**Goal of the exercise:** Return all the entries exactly, keeping pictures out.

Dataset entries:
- - -
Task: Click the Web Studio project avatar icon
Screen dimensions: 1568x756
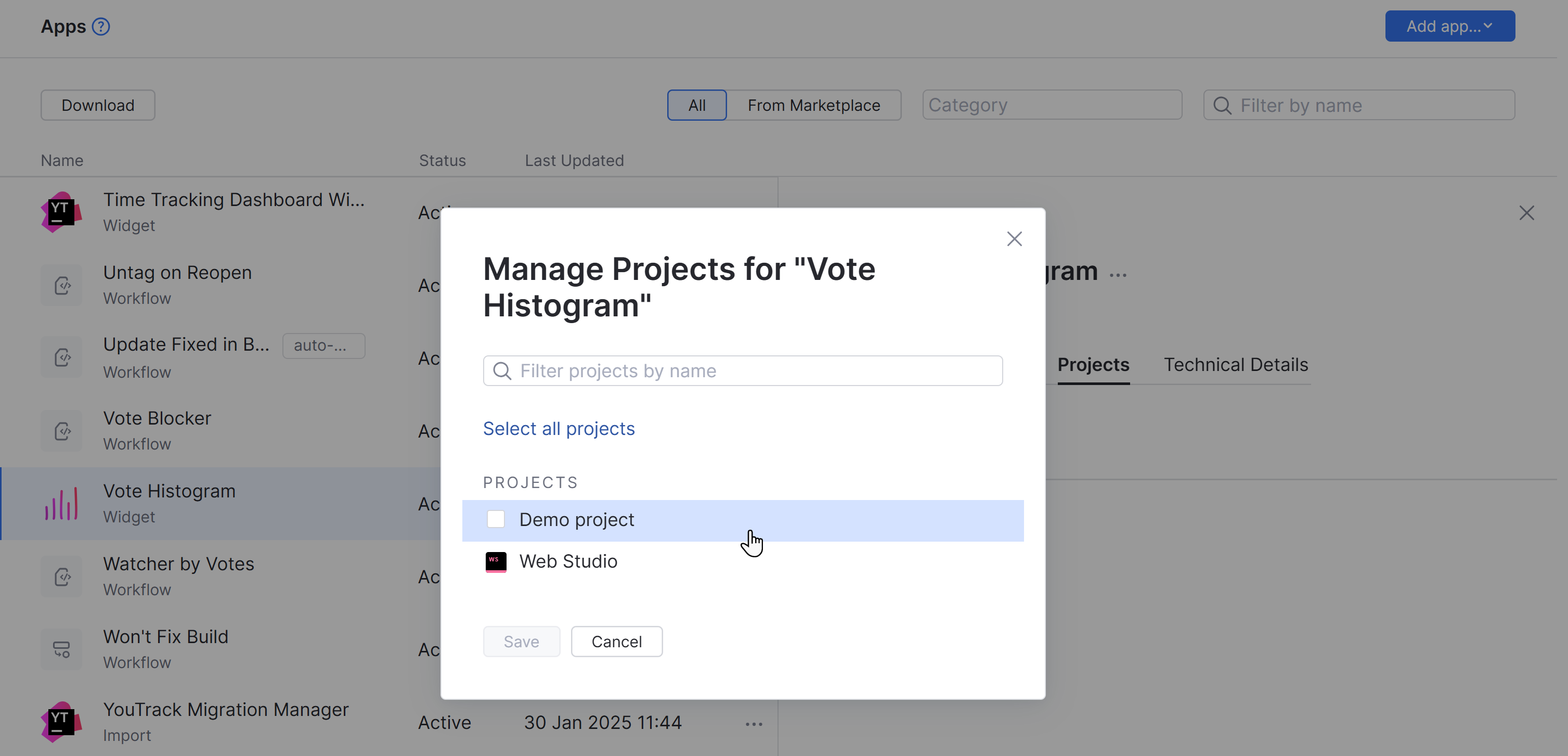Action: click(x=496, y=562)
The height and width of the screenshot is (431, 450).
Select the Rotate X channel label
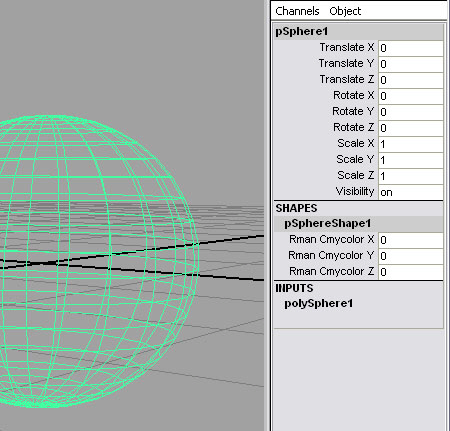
- - -
**Output of the exercise:**
Task: Click the Web Studio project avatar icon
Screen dimensions: 1568x756
Action: click(x=496, y=562)
The height and width of the screenshot is (431, 450).
Select the Rotate X channel label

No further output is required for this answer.